Gedränge vor der Mauer: Die East-Side-Gallery ist beliebt, hat aber einen verhältnismäßig kleinen Bürgersteig bekommen.
Durch die denkmalgeschützte Mauer und fast schon provokant nah an sie heran gebaute Investorenbauten entstehen außerdem groteske Räume. Hinter dem "Pier 61/64" und dem "Living Levels" können sich die Menschen an der Mauer entlang quetschen, zu einem der wenigen Durchbrüche im Monument. Das ist die alternative Route zur Treppe am Erdhügel auf dem Uferweg.

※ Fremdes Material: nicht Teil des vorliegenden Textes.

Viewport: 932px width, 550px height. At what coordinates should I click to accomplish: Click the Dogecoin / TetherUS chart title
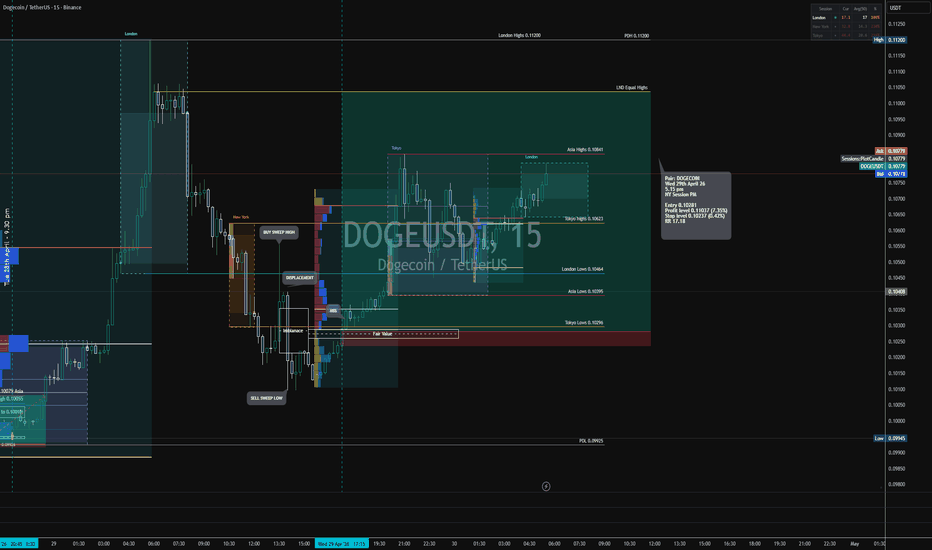click(42, 7)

Die East-Side-Gallery und der Uferweg sind an dieser Stelle nur geduldet.
Uferweg als Highlight schwer umsetzbar
Die Frage ist aber auch: War in diesem Raum überhaupt eine Planung möglich, die wie in anderen Großstädten den Uferweg zum Star macht? Die große, vielbefahrene Mühlenstraße wäre schließlich immer noch da - selbst, wenn man sie ein wenig nach hinten versetzt hätte. Auch die Bahntrasse zwei Häuserblocks (und eine Arena) weiter hinten ist eine große Barriere zum kiezigen Friedrichshain. Aljoscha Hofmann ist deshalb skeptisch, ob der Uferweg von vornherein überhaupt das Potenzial zu einem wahren Berliner Highlight gehabt hätte.
"Man müsste auch bei einer anderen Gestaltung des Raumes schauen, wie man die Leute überhaupt ans Wasser kriegt. Die Straße als Barriere zu minimieren, ist hier eine echte Herausforderung", sagt er. Trotzdem hieß es noch vor 15 Jahren in den Planungsleitlinien des Bezirks, der Uferweg werde "Ausgangspunkt für Entwicklungen in die Tiefe der angrenzenden Stadtquartier". In der Realität wurde er eher ein Beiwerk, das sich seinen Weg durch und um die Investorenprojekte bahnen muss.